When Pornhub Meets Data Science

Social Studies
I
Web Scraping, Tree Models

This project was presented during my final stats class at Duke. It was a hilarious joke project. While I relied on data to tell its story, don’t quote this as my personal sex view. :)

I highly encourage you to checkout my voiceover of the web app for this project.

Sexual desires and preferences have been a hard topic to study due to their sensitivity and privacy. In this project, I scraped 21,557 videos from the top 573 pornstars on Pornhub.com, to gain insights about what contributes to success, to both a video and a pornstar, defined by the video views and video ratings. The models find big cup size, young age pornstar, short video length, short video title, and a monogamous scene are the most significant predictors to increase the favorability of the videos and pornstars. To better visualize the specialty of each star, a shiny app with TFIDF word cloud of video titles for each star is created.  

Does size matter? 

Does size matter? What’s the optimal age for a star? Do people have better experience in watching many short videos, or skimming through just a few long videos, during a sitting? These are the questions both Pornhub and social scientists are trying to answer.
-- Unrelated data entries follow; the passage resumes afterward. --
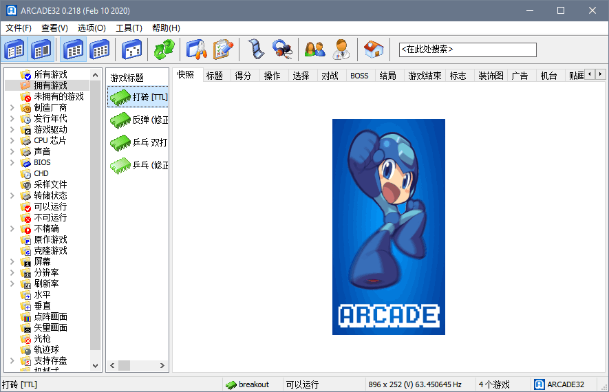The image size is (609, 392).
Task: Click the notepad with pencil toolbar icon
Action: click(x=223, y=50)
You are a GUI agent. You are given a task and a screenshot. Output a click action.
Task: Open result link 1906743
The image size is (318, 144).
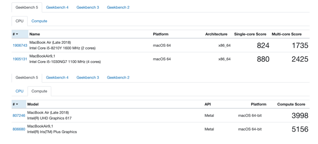[20, 45]
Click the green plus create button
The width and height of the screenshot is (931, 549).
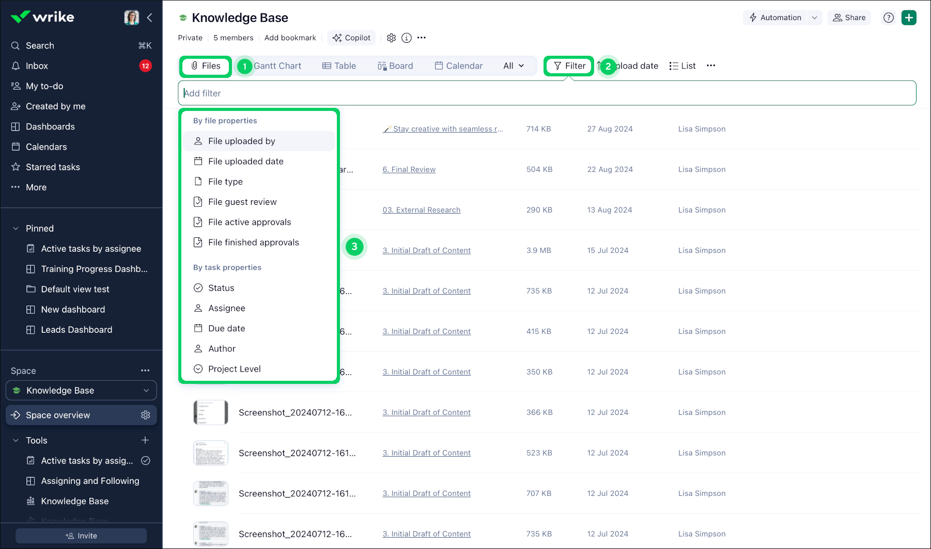point(909,18)
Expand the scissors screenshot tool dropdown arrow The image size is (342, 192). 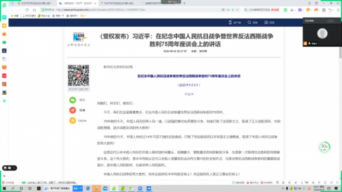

However, if the study of public opinion in politics is difficult due to the survey constraints such as voluntary response bias and social desirability bias, the study of sexual preference, being a sensitive and private topic, is even more challenging. Yet, while people might falsify their preferences during surveys, they are by and large honest during private internet activities. In this project, I aim to identify the drivers of sexual desirability, at least in masturbation.

How to webscrape 20k porns?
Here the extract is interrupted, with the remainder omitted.